Less smart people extrapolate their expertise into other areas, believing one or both of

  1. You’ve got to be pretty smart to get to where I am today in my field, and so (this other field) can’t be that hard for me, or,
  2. My skills are directly applicable in (this other field). Tech Bro’s are especially prone to this delusion.

Smart people are modest when it comes to punditry; it staggers me how many people pronounce on subjects about which they have no expertise, or in which no expertise is possible. Very few people properly understand the background to the war in Ukraine, and yet the streams are filled with commentary about what should be done. I’m tired of LinkedIn posts along the lines of “do this thing to achieve this other thing and you’ll be successful” - because they’re clearly dross or silly analogies (‘be like the mighty Lion’ - honestly, while writing this post I looked at LinkedIn and there it was, fifth in the stream. Jeepers.) Worse still (from my point of view) are the strategy templates and frameworks, and needless terminology around the stages of product/market fit.
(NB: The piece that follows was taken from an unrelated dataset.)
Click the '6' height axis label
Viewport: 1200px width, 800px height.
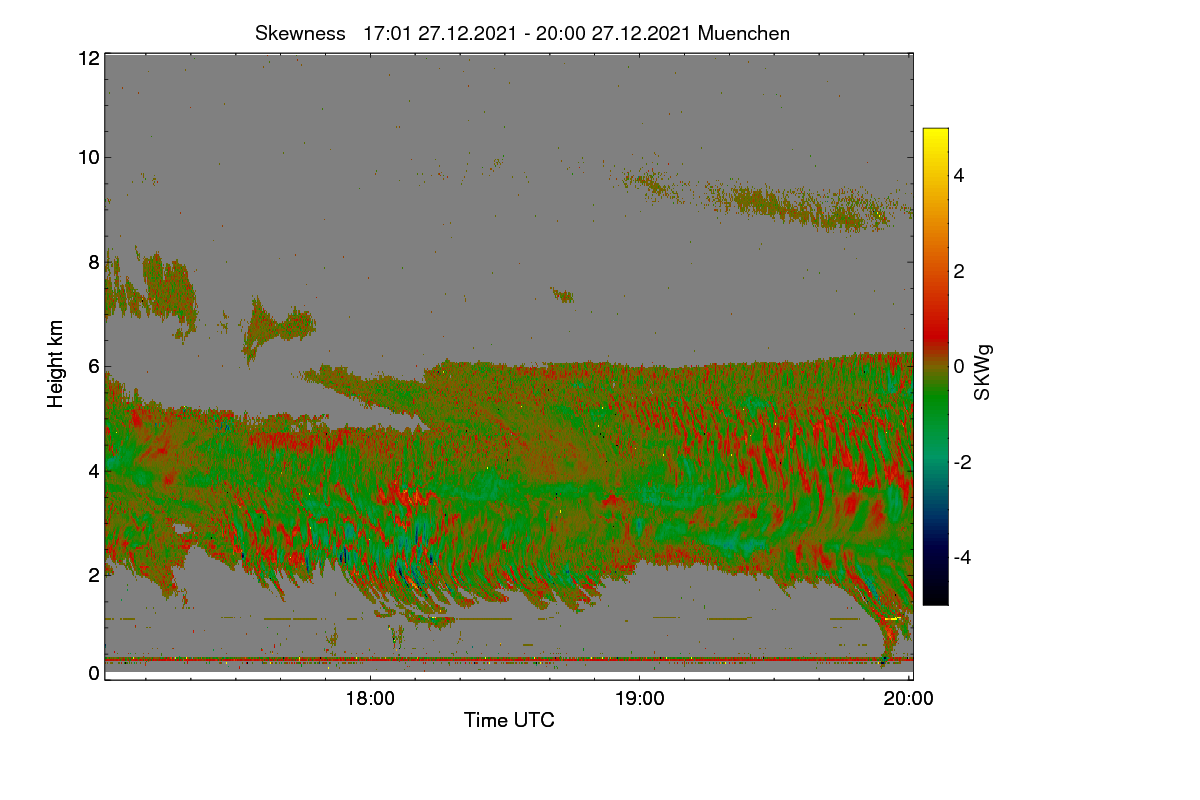click(x=94, y=366)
Besides the hubris of imagining that you are equipped to deal with the current situation because of your previous achievements and status (which might be true, I guess, if you’re doing the same thing again) there is also the likelihood of another, enthnocentric bias, in which situations and problems are evaluated according to priors originated from within your own culture and experience. This is a failure to understand that different points of view, lived experience, priorities and desires drive motivations and actions and prevent courses of action which seem obvious to you.

Chesterton’s Fence

The person who finds themselves swimming in unfamiliar waters needs to recognise they’re not the expert here, find those who might be experts, and keep a strong sense of humility.
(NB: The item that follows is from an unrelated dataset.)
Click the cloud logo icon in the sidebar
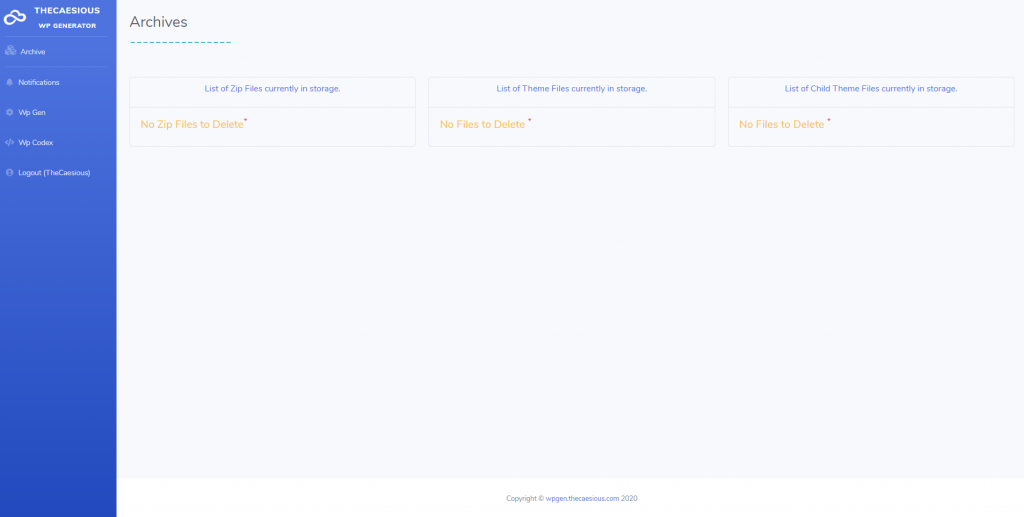Viewport: 1024px width, 517px height. 14,17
There is a fallacy called Chesterton’s Fence, in which a fence bars the way. Why is it there? It might make no sense being four metres wide and easily walked around, or it’s a ludicrous ten centimetres tall. The urge would be to go around it or step over it or remove it altogether. But, someone put it there, and they had a reason.

Until you know the history and the reason for the fence you should leave it alone. Until you are sufficiently knowledgeable in the area in which you now find yourself, you should resist the urge to do the common-sense thing and get rid of it. Instead, ask questions until you find the actual experts in this field who know the history of the fence. The reason for it might still be valid and if that’s the case, you have gained new knowledge in this domain. Maybe the reason was valid but now isn’t and so the fence can be removed without harm.
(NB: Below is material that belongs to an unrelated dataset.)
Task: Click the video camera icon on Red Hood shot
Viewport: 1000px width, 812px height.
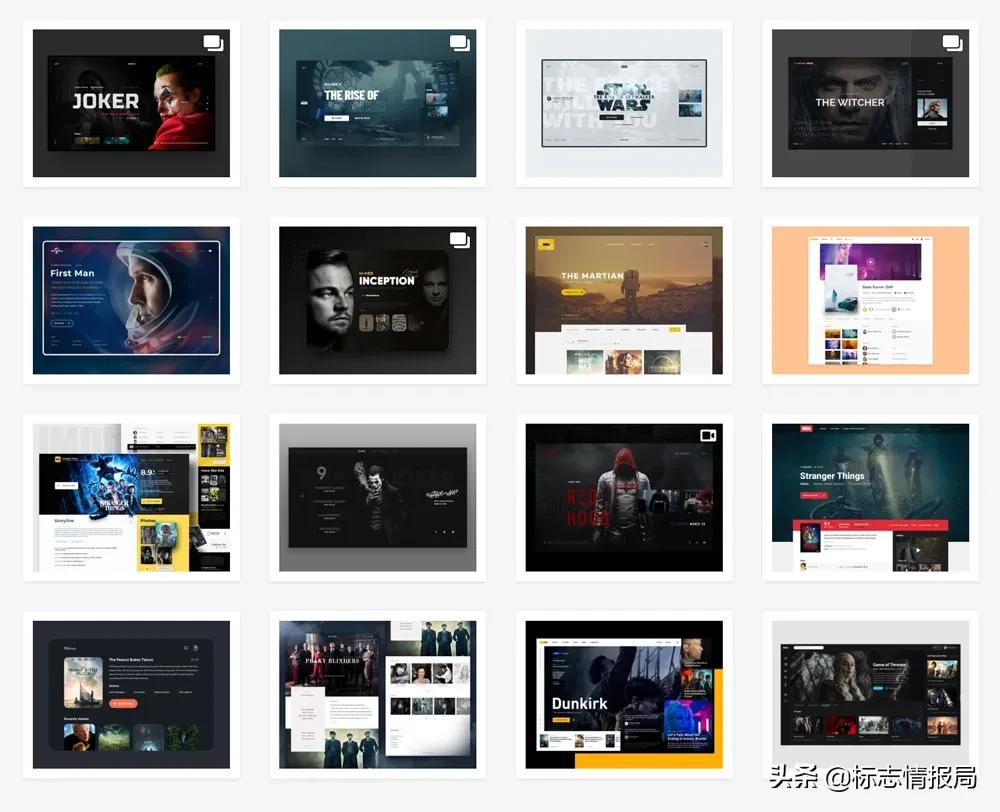Action: tap(706, 437)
It may also be the case that no-one can remember why the fence is there. You may think they’re all idiots for not getting rid of the thing before, but they were actually respecting the limits of their knowledge. Before removing the fence you would be wise to think through all the possible repercussions, talking widely about your intent (so as to surface the likes of Bob, the beardy guy in the corner that no-one listens to but who remembers the specific Law this fence was put in to comply with, a Law with severe penalties for breach).


The ethnocentric bias is where current situations are experienced and reasoned about mostly through the lens of one’s own culture and experience. A Lawyer sees business problems in terms of rules and contracts, risks and liabilities. An Accountant reduces everything to numbers. A software programmer sees code. A Tech Bro sees everything through a technocratic lens.

Overcoming your own biases starts by accepting that they exist and are powerful. They will blind you to pitfalls and opportunities. It might seem harsh, but if you set out to explore your current situation with an open mind and an acceptance that you know nothing, you can bring your skills and experience to bear more effectively, avoiding error on the way.